There is one other reason I believe that retaining Irish as a core subject is important. If we are honest with ourselves, we will acknowledge that the debate about compulsory Irish is a proxy war about the very nature of Irishness itself.

There are some, like myself, who share the vision that many of the men and women who founded our state a century ago wanted to see the Irish language thrive in a free and independent nation-state.

There are others, however, who have nothing but contempt for the language and who reject any association between it and Irish identity. They say they only want to allow people to choose whether they study Irish, but how many of those people would support the right to choose to conduct business with the state through Irish? Many would not.
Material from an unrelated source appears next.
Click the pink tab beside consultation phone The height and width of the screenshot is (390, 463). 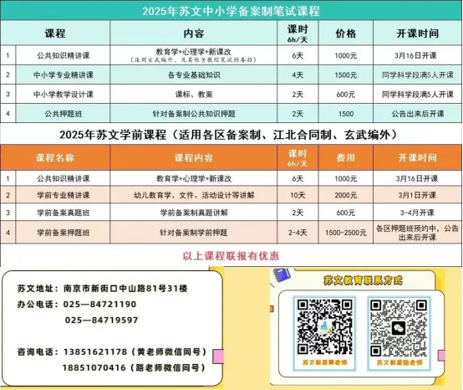pyautogui.click(x=218, y=357)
The reality is that the effort to remove Irish as a core subject for the Leaving Cert is part of a wider movement to roll back all state support for Irish. This began with the removal of an Irish language qualification to become a civil servant in 1974 and continued in the 1980s when the hours dedicated to the teaching of Irish in primary schools were slashed.

The day that Irish becomes optional for the Leaving Cert is the day that the campaign to make it optional for the Junior Cert begins, and the effort to undermine the language gains more momentum.

For that reason, perhaps above any other, I support maintaining the status quo.

Caoimhín De Barra is an assistant professor of history at Gonzaga University, Washington.